[MusicTlk] guitar braille music question
Julia LaGrand
julialagrand at gmail.com
Sun Jul 26 12:56:12 UTC 2020
Sorry, I am unfamiliar with this book. I would interpret that first chunk as a C, the fourth below the C, and the sixth below the C (or above, I'm not sure because at least in piano it depends on some other contextual things). Then, I would interpret the next C being played with the third AND fifth above (or below) it. If it were above, the chords would be a half bar of F major in second inversion, then a half bar of C major in root position. If it means below, then it will be a C major chord in first inversion, followed by an F major chord in root position. Again, I'm really not the person to ask here, as this is a lot of guessing. My gut would be that the C is the top note of the chord, corresponding with my second idea of two chords accordingly.
Thanks,
Julia On Jul 24, 2020 5:28 PM, BlindEducator <blindeducator at outlook.com> wrote:
>
> Thank you Ms. LaGrand,
>
> This does help some. If I may on asking a follow up question. Before,
> May be it might help better if I give the source of the music. The book
> I'm reading is "A Modern Method for Guitar" by William G. Leavitt. The
> piece in question is "Sea to Sea."
>
>
> It is written as follow:
>
> 1 dots 4,5 which I know is the fifth octave. Then it has half C
> immediately followed by dots 3,4,5,6 and 3.5.6 another half C and dots
> 3,4,6 with 3.5. Then there's a space for the next measure I understand
> the interval signs thanks for your explaination. But what does the 3,4,6
> or 3,4,5,6 signs mean before the interval signs? And how would you play
> them? Also there is one part that has a half A with dots 1,2 followed by
> 3,4,6 followed by dot 2 then 3,5,6. Again, any assistance someone may be
> able to provide, will be very much appreciated. Thank you.
>
> On 7/23/2020 8:42 PM, Julia LaGrand via MusicTlk wrote:
> > I don't know all that much about braille music, especially guitar music, so this is probably not helpful, but in violin music those symbols are intervals.
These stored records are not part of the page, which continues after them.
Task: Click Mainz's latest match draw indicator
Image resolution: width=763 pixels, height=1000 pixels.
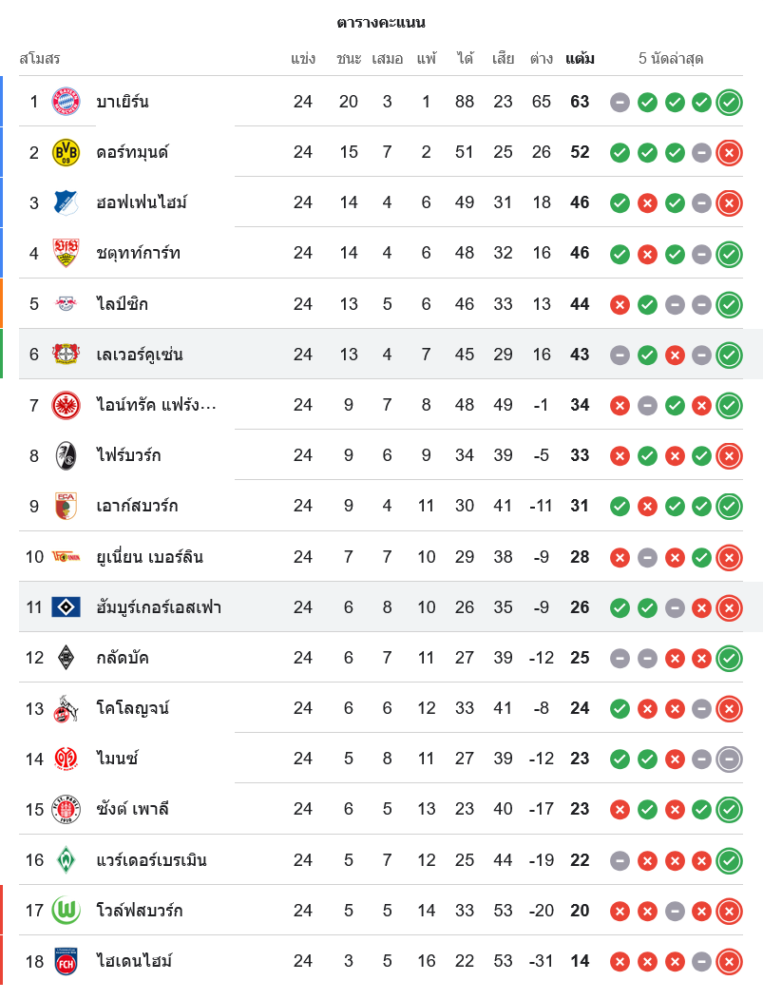Action: (729, 759)
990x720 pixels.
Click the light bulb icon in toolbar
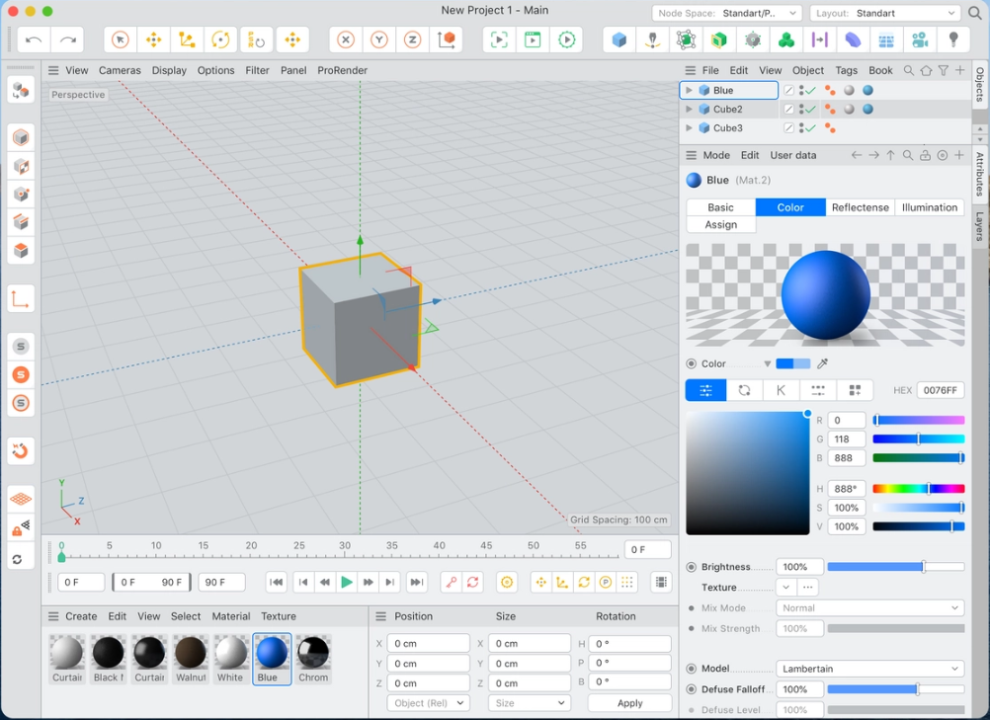pyautogui.click(x=953, y=40)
> > Dots 3-4-6 is a third, dots 3-5 is a fifth, dots 3-5-6 is a sixth, and dots 3-4-5-6 is a fourth. They can be stacked to make chords. You may already know this and this may be a totally different use. Someone should probably verify this, but that is my understanding from a violinist's perspective.
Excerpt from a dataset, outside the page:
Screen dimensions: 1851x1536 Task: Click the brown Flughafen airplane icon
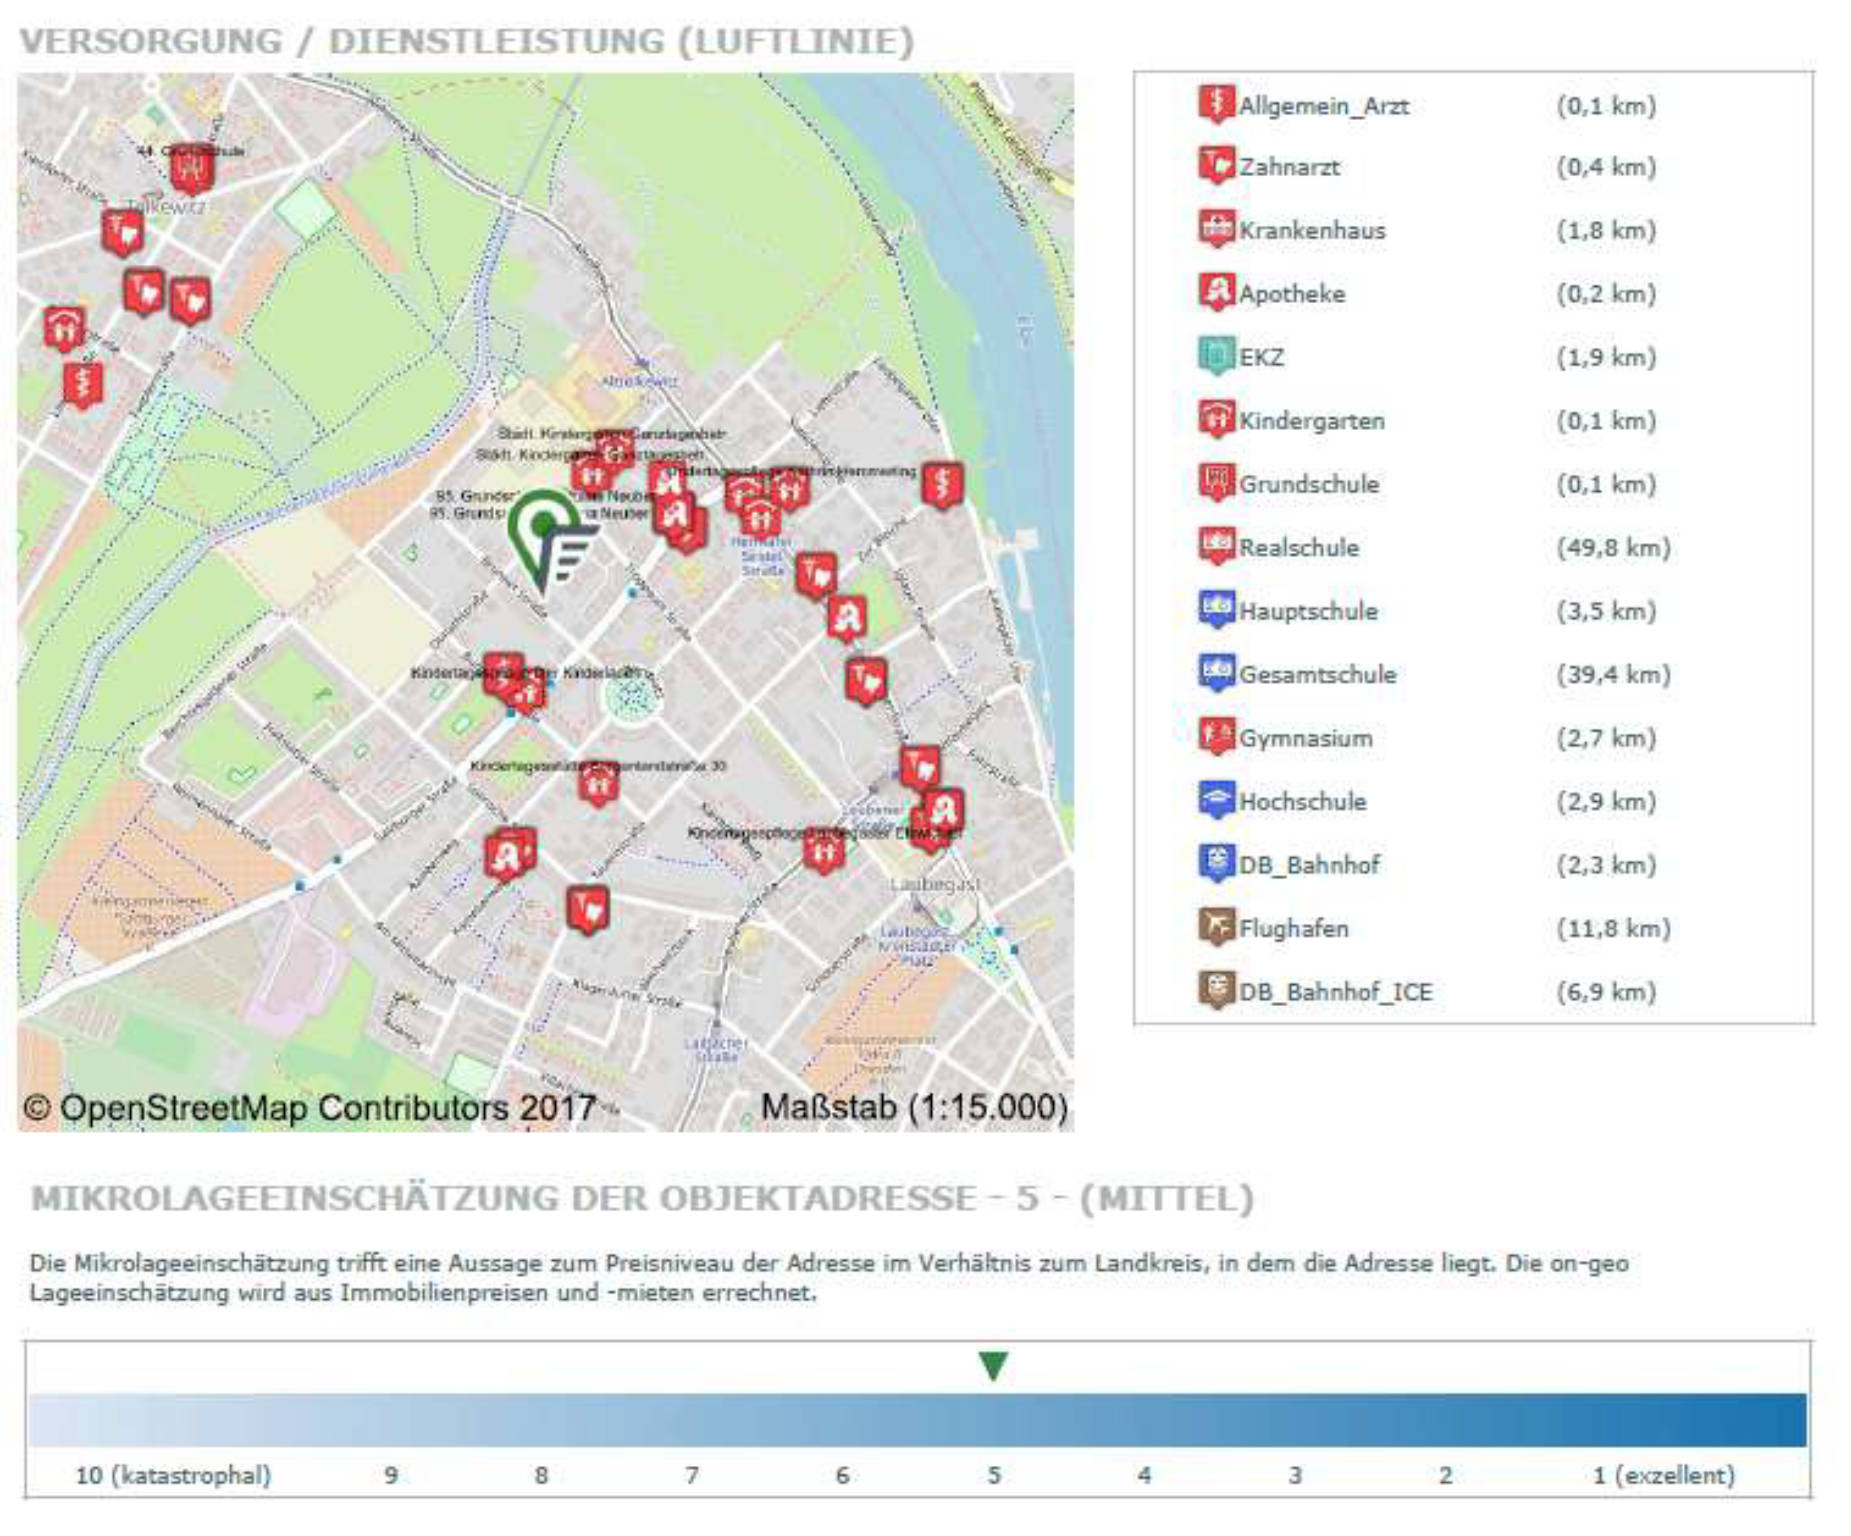[x=1216, y=927]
> > Hope that helps and I'm sorry if it doesn't!
> > Julia On Jul 23, 2020 10:12 PM, BlindEducator via MusicTlk <musictlk at nfbnet.org> wrote:
> >> Hi, I recently came across a braille music book for guitar. It is one
> >> from the NLS database. I had it converted into braille, but the only
> >> thing is that it is in EBAE rather then in UEB. With that shared, I have
> >> come across a couple of braille symbols that the book does not discuss.
> >> these symbols. Can anybody help me. The symbols are as follow.
> >>
> >>
> >> dots 3 4 6 followed by dots 3 and 5 or sometimes. dots 3 4 6 followed by
> >> 3 5 and 6.
> >>
> >>
> >> The other symbol is dots 3 4 5 6 followed by dots 3 and 5 or dots 3 4 5
> >> 6 followed by 3 5 6.
> >>
> >>
> >> These symbols show up at the end of measures if this helps. Thanks.